READING TEXT =>
◆ ◆ ◆

Taking Rihm to Germany feels a bit coals-to-Newcastle, so I suppose it was quite an honour to be asked to provide the six singers for Rihm’s Vigilia, a monumental (of course) meditation on Passion Week texts, accompanied by the superexcellent musikFabrik and conducted by Emilio Pomarico (to whom I was more than happy to cede conducting duties and enjoy watching a master at work).

The premise of the piece, what it’s doing and how it does it, is, as Emilio remarked, quite familiar, indeed Romantic – but as always with Rihm he stirs things up so that it’s never quite straightforward. Pure harmonies are dirtied, compromised; lines are broken or stop short unexpectedly, like tricks of false perspective; ideas seem to build then fragment and disjoint, sonorities are muddied and dispersed through extended techniques. Conventional expressivity is seen through a cracked mirror. The seven a cappella movements, separately known as Sieben Passions-texte – are interspersed with instrumental Sonatas, followed by a Miserere for singers and instruments. The instruments are low-string and low-brass trios and percussion onstage, clarinet and horn ‘im Raum’, and organ wherever in the building that is. So it’s a ritual structure with strong echoes of Venetian spatialised church music (a little connection with Rihm’s sometime hero Luigi Nono there, too?).

◆ ◆ ◆

EXTRACTED MATERIAL =>
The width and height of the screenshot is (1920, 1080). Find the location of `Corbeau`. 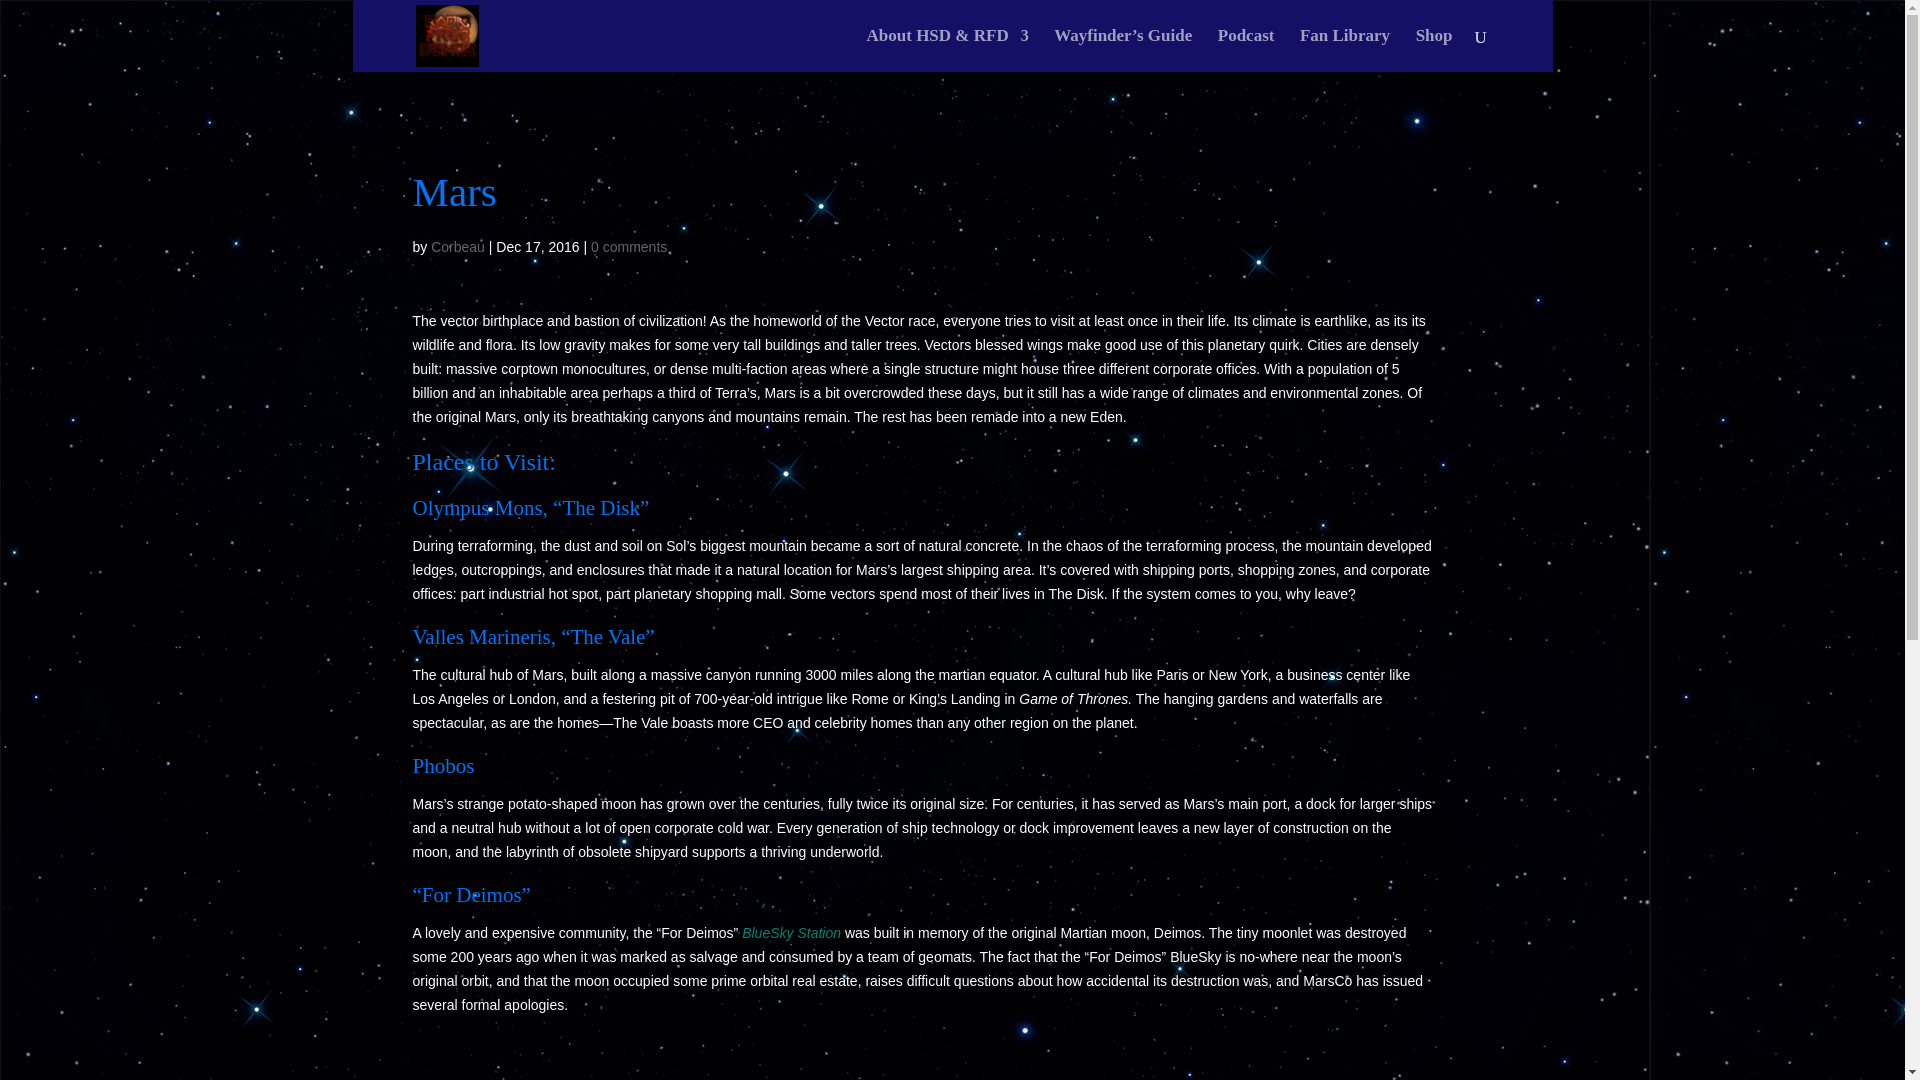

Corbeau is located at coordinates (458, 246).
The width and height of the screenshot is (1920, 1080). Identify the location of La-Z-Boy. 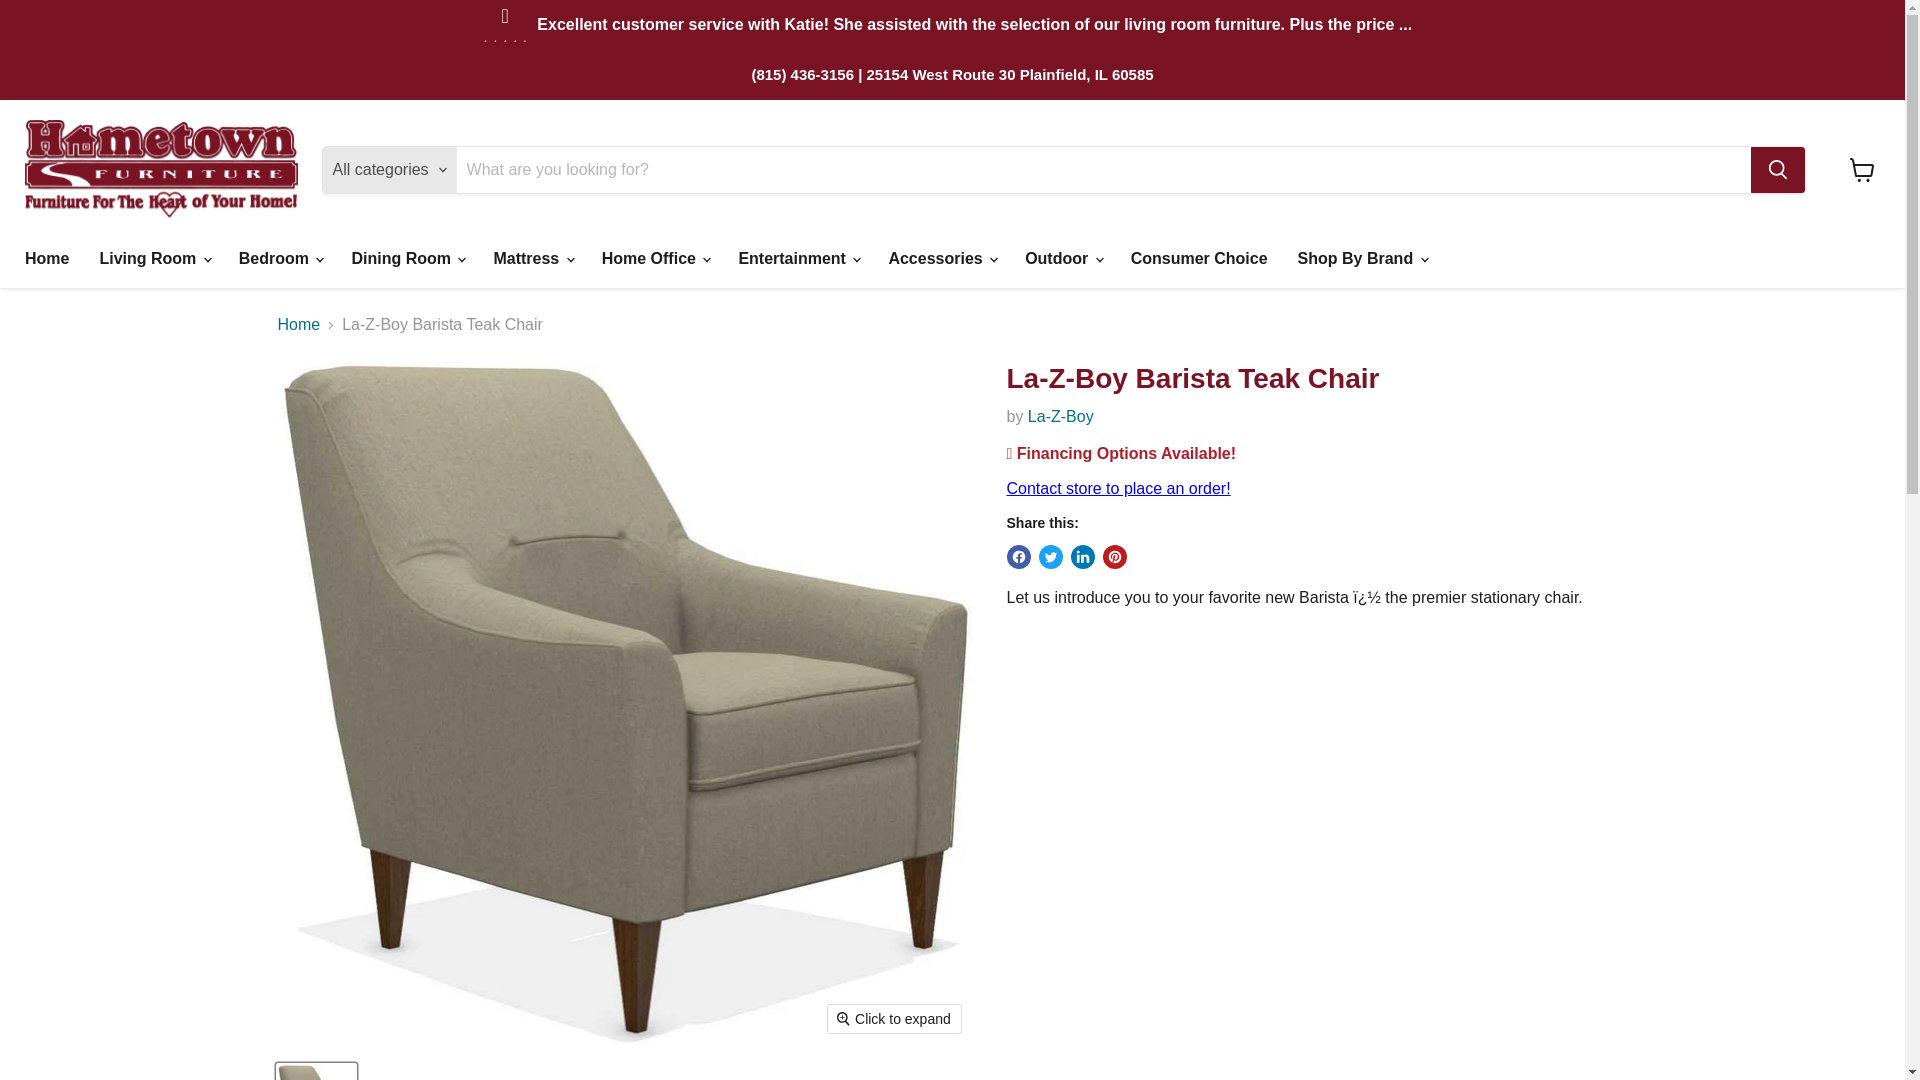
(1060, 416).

◆ ◆ ◆

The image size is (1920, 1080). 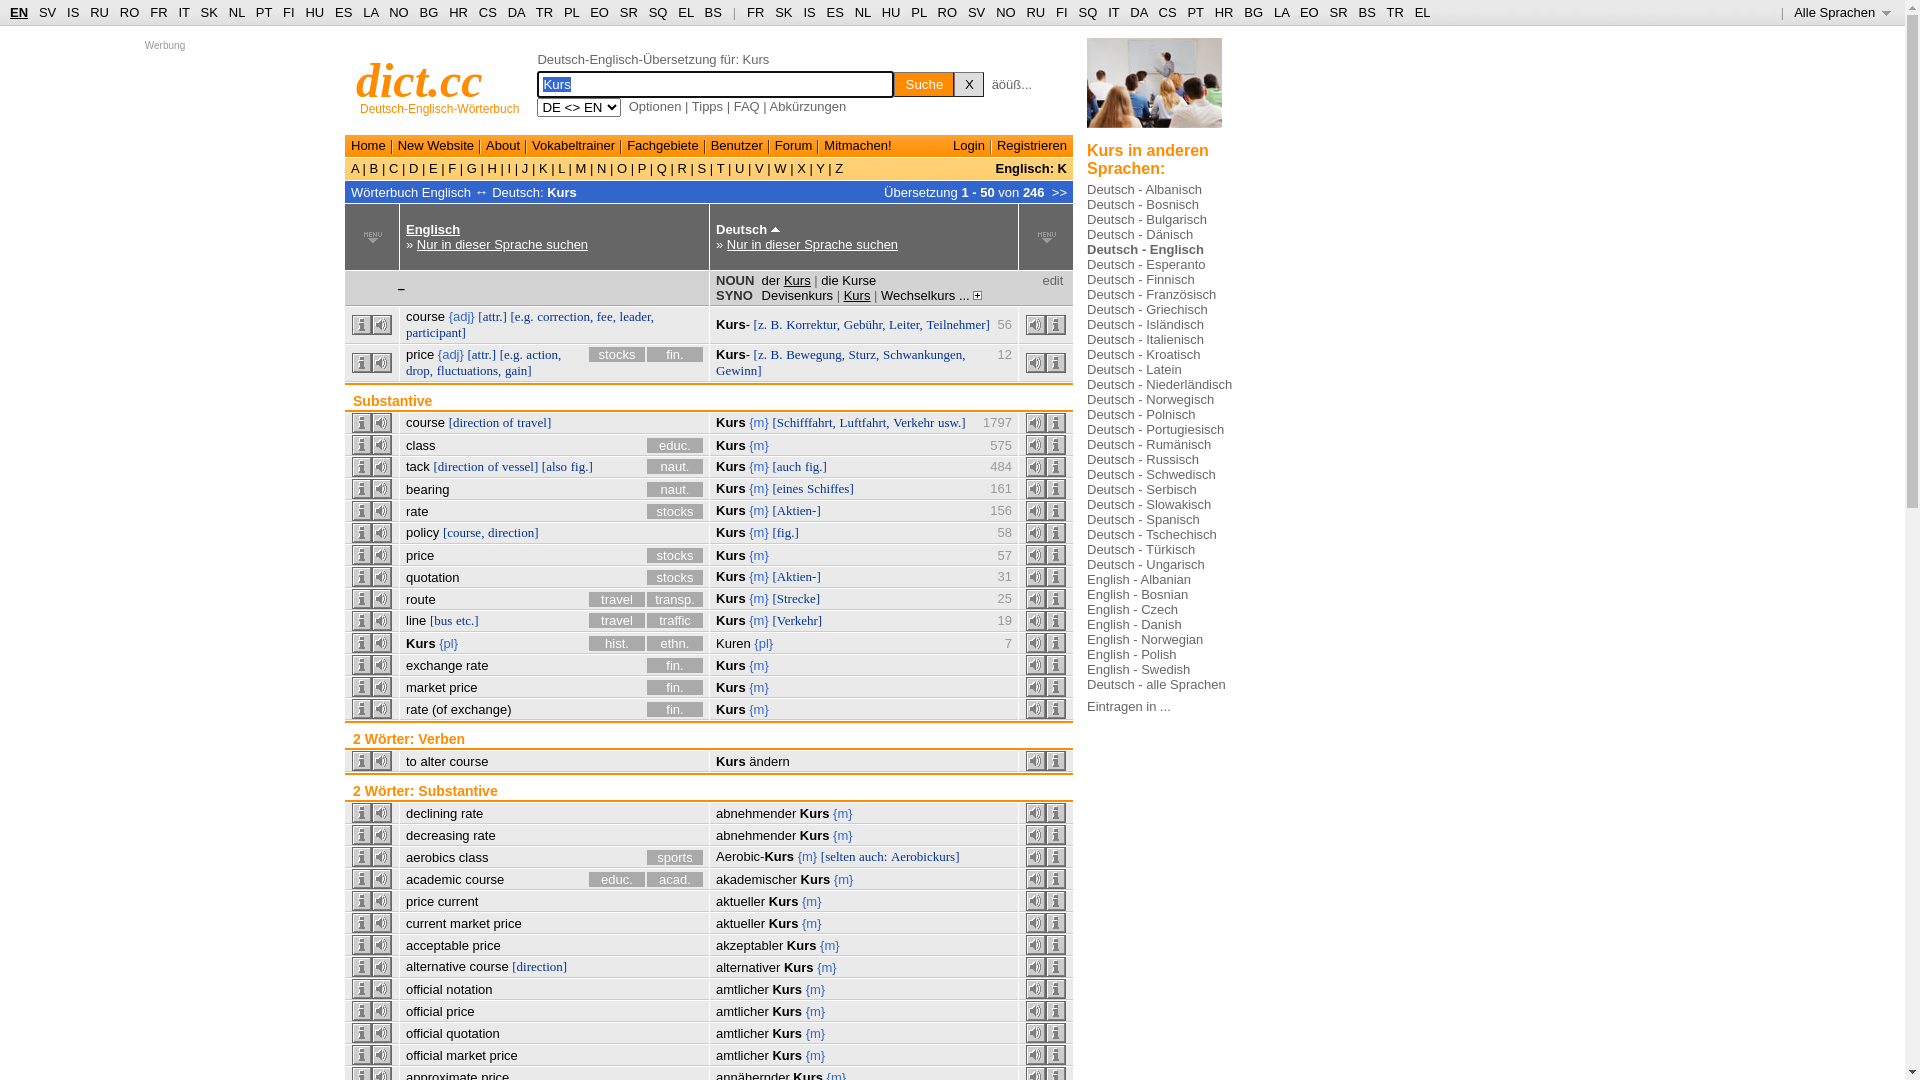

◆ ◆ ◆

DESCRIPTION OF THE TASK => Reproduce the part of the text on Rihm's Vigilia that starts with "Taking Rihm to" and goes on through "master at work).".

RESPONSE =>
Taking Rihm to Germany feels a bit coals-to-Newcastle, so I suppose it was quite an honour to be asked to provide the six singers for Rihm’s Vigilia, a monumental (of course) meditation on Passion Week texts, accompanied by the superexcellent musikFabrik and conducted by Emilio Pomarico (to whom I was more than happy to cede conducting duties and enjoy watching a master at work).